We conducted our audit in accordance with generally accepted auditing standards.
Those standards require that we plan and perform the audit to obtain reasonable
assurance about whether the financial statements are free of material
misstatement. An audit includes examining on a test basis, evidence supporting
the amounts and disclosures in the financial statements. An audit also includes
assessing the accounting principles used and significant estimates made by
management, as well as evaluating the overall financial statement presentation.
We believe that our audit provides a reasonable basis for our opinion.

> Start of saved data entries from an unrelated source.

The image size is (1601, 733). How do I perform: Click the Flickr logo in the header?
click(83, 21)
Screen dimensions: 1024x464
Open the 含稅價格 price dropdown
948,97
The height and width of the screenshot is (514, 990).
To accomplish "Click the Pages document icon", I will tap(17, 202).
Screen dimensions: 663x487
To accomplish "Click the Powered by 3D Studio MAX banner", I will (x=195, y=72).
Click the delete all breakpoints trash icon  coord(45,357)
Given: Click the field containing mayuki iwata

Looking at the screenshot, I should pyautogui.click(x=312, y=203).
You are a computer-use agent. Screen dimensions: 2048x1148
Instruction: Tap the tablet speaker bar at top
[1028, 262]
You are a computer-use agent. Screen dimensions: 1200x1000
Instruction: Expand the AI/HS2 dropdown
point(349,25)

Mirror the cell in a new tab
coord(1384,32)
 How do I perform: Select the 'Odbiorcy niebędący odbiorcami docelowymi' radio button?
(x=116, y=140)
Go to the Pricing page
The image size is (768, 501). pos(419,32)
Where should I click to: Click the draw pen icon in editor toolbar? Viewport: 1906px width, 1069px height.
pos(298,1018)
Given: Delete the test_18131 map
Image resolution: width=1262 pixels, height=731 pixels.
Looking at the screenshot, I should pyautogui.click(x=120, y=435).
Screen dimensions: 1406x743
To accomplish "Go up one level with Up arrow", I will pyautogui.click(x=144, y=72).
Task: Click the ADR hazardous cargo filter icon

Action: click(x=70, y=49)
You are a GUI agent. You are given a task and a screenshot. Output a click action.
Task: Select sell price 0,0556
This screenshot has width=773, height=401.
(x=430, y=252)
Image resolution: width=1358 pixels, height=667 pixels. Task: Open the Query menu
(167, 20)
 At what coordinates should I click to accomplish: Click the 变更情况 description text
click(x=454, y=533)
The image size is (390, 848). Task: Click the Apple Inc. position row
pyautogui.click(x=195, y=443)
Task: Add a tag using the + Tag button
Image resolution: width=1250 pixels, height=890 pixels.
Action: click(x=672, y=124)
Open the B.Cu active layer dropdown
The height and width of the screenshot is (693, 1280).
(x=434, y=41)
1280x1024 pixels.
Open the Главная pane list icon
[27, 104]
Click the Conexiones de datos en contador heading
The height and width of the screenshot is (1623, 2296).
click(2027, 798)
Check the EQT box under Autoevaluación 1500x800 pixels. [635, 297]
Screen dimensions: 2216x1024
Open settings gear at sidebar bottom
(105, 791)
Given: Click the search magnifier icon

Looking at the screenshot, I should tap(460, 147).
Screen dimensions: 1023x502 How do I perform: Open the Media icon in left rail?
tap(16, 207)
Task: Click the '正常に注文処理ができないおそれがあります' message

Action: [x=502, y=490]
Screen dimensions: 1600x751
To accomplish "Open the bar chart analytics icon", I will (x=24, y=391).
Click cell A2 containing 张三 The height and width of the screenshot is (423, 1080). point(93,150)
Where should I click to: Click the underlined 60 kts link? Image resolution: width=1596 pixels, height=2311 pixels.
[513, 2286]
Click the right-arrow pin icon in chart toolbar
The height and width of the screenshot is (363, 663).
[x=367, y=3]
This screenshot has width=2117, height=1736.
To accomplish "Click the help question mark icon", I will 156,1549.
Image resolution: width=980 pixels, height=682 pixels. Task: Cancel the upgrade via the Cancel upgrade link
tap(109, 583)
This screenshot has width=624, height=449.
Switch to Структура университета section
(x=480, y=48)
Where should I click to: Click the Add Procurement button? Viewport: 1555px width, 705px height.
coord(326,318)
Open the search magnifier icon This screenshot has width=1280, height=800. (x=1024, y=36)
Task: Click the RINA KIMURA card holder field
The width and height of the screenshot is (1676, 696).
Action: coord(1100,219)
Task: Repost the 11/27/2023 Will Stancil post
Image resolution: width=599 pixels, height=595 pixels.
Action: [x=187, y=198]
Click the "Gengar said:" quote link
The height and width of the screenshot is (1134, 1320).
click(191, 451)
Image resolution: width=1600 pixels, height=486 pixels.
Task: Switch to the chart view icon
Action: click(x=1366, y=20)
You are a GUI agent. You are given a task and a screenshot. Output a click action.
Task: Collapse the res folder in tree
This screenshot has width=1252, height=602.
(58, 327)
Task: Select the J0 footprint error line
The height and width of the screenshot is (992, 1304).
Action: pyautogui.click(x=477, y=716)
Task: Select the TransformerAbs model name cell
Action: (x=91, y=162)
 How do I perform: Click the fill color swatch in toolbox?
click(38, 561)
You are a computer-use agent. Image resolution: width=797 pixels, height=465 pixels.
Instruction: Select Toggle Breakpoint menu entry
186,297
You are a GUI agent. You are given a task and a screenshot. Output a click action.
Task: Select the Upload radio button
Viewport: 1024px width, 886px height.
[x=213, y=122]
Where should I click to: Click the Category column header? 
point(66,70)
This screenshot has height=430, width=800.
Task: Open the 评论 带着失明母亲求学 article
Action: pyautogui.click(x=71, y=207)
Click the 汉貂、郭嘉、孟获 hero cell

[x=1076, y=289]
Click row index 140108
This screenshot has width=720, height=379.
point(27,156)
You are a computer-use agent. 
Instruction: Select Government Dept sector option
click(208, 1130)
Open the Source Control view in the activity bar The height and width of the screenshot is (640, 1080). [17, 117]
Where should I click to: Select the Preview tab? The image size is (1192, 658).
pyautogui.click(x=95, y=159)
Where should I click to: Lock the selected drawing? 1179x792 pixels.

In our opinion, the financial statements referred to above present fairly, in
all material respects, the financial position of Grafix Time Corporation as of
September 30, 1997, and the related statements of operations, changes in
stockholders' equity, and cash flows for each of the two years in the period
then ended, in conformity with generally accepted accounting principles.
The accompanying financial statements have been prepared assuming that the
Company will continue as a going concern. As discussed in Note 12 to the
financial statements, the Company has suffered recurring losses and negative
cash flows from operations, and has negative working capital and a
stockholders'deficit. These factors raise substantial doubt about its ability to
continueas a going concern. Management's plans in regard to these matters are
also discussed in Note 12. The financial statements do not include any
adjustments that might result from the outcome of this uncertainty.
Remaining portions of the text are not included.